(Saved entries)

----------

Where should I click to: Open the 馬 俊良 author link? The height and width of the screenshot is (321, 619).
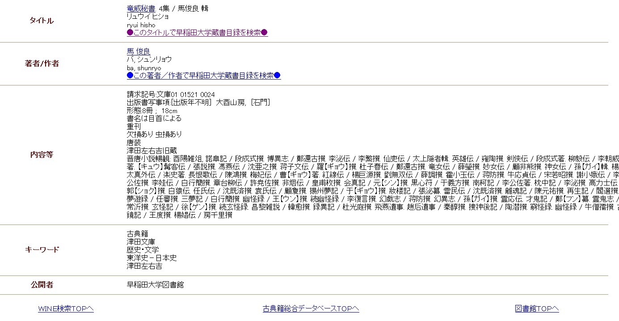pyautogui.click(x=139, y=51)
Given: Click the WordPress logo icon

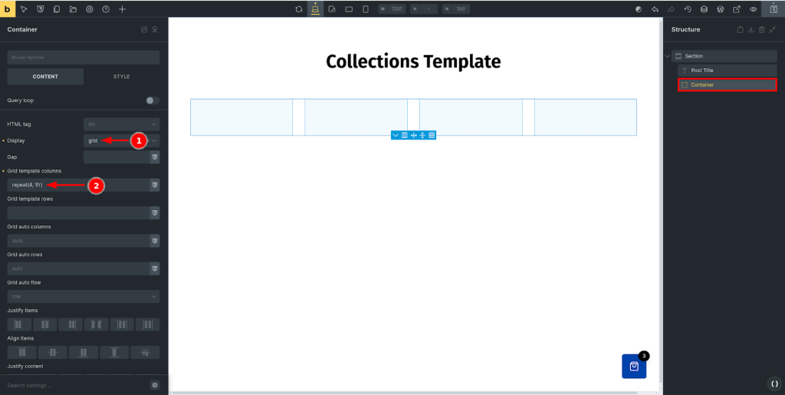Looking at the screenshot, I should tap(721, 9).
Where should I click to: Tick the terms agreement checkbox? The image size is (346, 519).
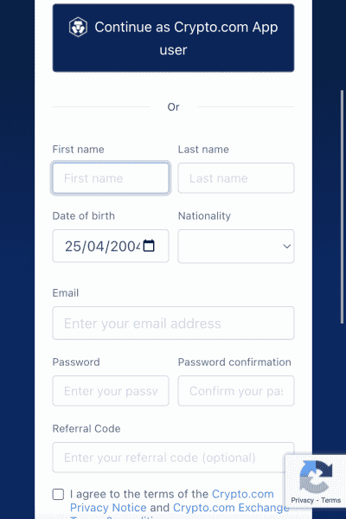point(58,494)
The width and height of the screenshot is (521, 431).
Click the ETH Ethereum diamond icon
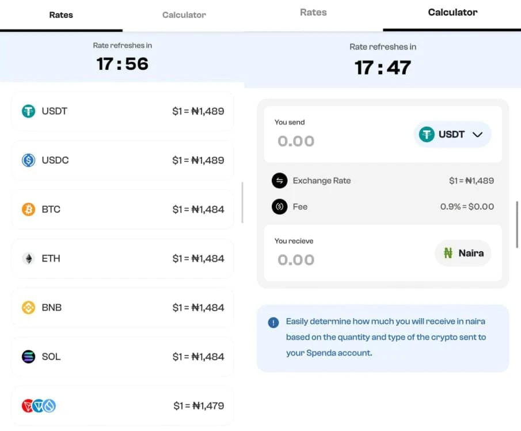point(28,259)
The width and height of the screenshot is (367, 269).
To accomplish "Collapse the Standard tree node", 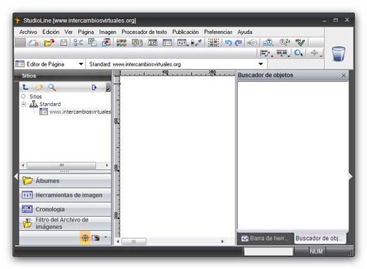I will [23, 104].
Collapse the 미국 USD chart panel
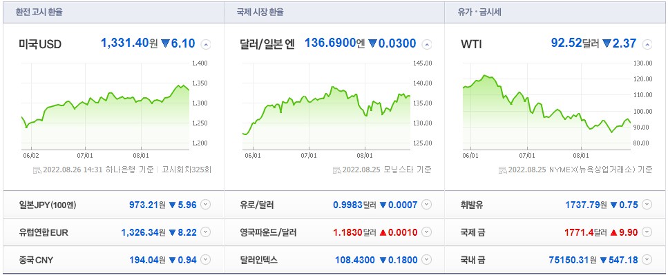 pos(206,44)
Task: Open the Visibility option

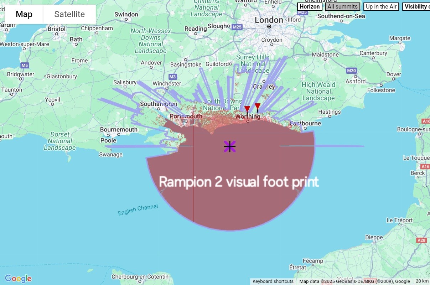Action: point(416,6)
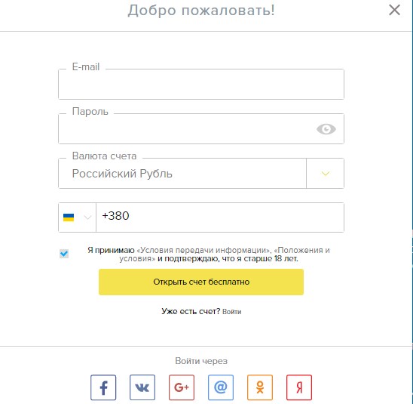Expand the Валюта счета dropdown arrow

[x=326, y=174]
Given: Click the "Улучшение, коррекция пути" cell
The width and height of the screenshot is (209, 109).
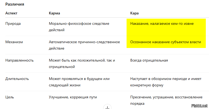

----------

Prompt: Omit the pictures, then extract verbatim only those lines that fall between the line containing "Collapse the 미국 USD chart panel" and the final line of the records above, both included.

Written answer:
Collapse the 미국 USD chart panel
 pos(206,44)
Task: Open the Visibility option

Action: point(416,6)
Expand the Валюта счета dropdown arrow

[x=326, y=174]
Given: Click the "Улучшение, коррекция пути" cell
The width and height of the screenshot is (209, 109).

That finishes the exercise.